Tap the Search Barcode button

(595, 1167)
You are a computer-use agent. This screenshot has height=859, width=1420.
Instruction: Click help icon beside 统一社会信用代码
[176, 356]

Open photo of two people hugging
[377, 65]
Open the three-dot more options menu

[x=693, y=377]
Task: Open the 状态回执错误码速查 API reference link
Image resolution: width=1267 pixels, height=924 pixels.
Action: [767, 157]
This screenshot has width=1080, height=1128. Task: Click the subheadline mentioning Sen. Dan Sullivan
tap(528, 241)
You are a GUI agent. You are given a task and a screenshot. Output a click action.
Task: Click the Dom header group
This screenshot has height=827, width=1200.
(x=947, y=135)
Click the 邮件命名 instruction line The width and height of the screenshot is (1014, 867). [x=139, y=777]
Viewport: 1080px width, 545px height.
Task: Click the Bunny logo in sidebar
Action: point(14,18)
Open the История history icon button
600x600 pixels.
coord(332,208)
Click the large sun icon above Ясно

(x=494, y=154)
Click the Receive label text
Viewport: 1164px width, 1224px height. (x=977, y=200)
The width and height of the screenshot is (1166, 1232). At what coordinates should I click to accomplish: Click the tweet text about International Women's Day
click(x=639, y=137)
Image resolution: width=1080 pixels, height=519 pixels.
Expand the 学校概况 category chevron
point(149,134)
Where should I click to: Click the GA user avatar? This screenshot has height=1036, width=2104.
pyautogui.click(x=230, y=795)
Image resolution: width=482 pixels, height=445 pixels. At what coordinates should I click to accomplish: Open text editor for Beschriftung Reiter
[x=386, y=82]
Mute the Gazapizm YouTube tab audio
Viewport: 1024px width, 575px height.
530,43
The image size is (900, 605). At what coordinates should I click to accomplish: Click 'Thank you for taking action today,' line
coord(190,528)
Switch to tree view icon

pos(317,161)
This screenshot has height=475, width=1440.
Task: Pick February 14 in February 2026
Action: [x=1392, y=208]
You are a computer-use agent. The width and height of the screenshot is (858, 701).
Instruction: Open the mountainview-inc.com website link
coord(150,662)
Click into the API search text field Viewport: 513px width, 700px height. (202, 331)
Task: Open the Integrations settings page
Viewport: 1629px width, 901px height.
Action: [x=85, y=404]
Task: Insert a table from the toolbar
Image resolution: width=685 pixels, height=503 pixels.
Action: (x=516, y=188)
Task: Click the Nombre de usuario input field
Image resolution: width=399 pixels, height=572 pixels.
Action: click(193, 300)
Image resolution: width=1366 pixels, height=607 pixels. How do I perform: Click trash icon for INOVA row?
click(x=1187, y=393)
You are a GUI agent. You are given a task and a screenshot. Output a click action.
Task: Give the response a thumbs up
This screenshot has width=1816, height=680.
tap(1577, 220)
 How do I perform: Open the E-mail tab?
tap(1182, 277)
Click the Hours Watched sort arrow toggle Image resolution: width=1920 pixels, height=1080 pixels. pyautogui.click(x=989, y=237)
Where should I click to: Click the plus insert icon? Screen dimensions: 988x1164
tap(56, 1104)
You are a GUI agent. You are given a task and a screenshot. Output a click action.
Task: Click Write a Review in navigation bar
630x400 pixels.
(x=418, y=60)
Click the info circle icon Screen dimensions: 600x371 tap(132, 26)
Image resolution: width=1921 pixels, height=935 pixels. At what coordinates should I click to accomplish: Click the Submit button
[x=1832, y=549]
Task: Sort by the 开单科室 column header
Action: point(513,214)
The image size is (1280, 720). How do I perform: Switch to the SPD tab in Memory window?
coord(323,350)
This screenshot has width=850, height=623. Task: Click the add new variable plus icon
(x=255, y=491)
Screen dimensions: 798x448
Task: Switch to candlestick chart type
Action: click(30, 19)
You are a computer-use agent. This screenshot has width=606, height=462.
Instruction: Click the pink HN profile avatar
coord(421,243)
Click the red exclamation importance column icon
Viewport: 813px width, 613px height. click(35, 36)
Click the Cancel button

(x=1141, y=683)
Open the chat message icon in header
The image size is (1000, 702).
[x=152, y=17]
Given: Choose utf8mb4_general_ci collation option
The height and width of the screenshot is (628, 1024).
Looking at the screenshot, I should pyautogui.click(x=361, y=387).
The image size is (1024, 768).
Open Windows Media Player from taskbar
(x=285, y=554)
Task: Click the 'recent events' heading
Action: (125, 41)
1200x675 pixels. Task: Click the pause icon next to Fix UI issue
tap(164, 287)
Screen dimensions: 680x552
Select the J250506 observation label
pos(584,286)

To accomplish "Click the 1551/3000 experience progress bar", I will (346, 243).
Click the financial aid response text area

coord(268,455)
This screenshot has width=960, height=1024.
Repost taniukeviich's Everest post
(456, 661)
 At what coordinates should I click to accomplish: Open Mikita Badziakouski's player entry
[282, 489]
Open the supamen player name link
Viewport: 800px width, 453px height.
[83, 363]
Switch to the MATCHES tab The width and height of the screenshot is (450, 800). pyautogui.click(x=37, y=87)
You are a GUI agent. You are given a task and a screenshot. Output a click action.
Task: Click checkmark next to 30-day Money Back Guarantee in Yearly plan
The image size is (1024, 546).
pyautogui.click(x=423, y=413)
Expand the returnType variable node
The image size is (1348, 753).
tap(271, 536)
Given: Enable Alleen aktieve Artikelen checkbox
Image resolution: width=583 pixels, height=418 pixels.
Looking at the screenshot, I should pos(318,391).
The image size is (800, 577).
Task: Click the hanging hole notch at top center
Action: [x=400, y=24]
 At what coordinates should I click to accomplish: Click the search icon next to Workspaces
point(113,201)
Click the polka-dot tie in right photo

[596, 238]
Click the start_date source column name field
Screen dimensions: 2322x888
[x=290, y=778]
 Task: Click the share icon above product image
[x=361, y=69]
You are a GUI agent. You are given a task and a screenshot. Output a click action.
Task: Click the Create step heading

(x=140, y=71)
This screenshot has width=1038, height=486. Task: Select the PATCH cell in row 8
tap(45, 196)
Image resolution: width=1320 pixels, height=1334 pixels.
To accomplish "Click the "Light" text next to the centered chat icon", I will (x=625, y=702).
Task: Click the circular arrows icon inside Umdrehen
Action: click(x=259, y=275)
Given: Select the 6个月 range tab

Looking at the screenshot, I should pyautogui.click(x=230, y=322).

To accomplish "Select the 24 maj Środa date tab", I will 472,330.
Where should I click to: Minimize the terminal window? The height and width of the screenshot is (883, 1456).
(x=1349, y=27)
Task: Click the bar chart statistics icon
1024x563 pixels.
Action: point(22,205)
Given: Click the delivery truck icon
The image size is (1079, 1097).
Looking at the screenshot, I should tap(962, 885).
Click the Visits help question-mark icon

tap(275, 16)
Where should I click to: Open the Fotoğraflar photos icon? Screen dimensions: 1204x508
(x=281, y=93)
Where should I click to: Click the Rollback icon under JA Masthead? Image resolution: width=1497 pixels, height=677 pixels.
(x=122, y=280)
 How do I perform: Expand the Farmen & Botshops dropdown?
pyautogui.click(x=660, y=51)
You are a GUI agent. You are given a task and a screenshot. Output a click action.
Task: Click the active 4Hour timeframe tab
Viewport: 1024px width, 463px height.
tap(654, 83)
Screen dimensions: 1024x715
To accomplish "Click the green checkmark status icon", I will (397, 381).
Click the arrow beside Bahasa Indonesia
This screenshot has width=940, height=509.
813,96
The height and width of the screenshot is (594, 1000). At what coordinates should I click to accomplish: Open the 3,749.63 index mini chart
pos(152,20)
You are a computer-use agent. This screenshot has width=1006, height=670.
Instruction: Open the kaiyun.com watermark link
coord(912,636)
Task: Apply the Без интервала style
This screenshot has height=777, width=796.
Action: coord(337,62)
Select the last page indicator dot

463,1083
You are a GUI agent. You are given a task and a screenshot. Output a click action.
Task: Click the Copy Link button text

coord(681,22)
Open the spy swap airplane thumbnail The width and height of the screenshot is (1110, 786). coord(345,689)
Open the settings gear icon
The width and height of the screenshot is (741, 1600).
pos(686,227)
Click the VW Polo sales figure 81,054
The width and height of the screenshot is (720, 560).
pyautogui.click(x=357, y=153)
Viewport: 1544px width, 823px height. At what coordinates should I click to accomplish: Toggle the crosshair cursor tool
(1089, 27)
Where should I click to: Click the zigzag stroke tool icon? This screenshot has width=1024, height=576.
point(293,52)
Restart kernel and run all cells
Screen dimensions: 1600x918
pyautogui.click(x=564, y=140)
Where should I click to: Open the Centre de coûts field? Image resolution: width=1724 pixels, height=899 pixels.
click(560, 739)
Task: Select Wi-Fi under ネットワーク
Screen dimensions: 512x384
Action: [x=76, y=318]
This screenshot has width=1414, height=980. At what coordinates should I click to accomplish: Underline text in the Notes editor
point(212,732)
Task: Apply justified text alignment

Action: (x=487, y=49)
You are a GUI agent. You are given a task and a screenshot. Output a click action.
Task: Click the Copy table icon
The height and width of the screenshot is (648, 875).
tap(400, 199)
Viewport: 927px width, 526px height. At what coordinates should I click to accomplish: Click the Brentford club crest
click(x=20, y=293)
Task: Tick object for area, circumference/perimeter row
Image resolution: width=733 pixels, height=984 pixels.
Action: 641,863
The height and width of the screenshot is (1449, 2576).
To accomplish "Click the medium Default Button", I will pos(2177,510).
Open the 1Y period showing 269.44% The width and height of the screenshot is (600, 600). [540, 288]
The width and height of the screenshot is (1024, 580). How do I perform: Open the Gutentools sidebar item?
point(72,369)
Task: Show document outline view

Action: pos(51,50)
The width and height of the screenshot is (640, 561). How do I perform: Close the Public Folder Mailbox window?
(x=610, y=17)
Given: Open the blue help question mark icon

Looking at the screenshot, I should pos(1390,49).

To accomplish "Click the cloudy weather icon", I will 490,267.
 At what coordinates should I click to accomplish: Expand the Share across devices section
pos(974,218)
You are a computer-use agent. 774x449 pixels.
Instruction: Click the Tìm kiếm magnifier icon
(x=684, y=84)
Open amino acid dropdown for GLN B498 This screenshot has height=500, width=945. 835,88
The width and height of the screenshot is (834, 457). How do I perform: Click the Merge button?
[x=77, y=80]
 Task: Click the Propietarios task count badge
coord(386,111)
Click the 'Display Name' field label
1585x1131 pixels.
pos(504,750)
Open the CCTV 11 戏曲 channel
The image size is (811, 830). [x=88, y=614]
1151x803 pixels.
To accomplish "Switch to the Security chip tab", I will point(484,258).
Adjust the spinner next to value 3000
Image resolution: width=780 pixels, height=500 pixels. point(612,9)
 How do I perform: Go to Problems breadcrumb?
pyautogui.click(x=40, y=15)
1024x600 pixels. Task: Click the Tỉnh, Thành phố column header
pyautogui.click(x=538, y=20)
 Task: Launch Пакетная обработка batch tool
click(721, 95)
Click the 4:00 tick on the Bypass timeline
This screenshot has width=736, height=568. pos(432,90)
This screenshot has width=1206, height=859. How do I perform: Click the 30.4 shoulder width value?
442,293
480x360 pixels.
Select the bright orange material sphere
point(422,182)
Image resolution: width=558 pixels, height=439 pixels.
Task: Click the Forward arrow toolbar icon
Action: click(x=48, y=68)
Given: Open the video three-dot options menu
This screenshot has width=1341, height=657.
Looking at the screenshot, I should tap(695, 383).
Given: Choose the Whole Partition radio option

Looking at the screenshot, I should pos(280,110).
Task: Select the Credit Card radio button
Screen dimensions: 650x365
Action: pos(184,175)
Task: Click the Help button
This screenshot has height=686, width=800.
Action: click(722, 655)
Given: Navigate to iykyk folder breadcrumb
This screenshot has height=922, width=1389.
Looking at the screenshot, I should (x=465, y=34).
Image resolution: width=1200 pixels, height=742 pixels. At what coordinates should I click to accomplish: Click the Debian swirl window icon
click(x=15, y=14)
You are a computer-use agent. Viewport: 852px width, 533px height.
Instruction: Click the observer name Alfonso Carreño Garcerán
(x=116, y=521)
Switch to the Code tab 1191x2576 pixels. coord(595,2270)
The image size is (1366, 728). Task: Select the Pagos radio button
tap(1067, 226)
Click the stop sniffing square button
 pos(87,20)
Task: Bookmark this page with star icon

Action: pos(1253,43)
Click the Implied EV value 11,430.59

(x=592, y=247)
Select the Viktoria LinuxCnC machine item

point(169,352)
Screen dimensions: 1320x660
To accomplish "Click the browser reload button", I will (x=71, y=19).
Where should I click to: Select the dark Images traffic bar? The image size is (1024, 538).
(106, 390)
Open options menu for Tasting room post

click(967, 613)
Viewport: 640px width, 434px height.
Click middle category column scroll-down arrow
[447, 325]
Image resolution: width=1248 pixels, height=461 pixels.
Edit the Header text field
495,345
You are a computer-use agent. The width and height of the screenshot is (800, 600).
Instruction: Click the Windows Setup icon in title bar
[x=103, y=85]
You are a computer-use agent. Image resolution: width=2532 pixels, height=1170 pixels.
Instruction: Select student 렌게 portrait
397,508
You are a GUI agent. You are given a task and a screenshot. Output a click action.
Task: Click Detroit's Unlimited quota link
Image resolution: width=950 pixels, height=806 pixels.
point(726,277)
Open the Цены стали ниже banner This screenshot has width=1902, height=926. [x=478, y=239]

(AIM OF THE TASK): Extract every line containing the string "table" from the material.

(ANSWER TO THIS TASK):
Task: Insert a table from the toolbar
Task: Click the Copy table icon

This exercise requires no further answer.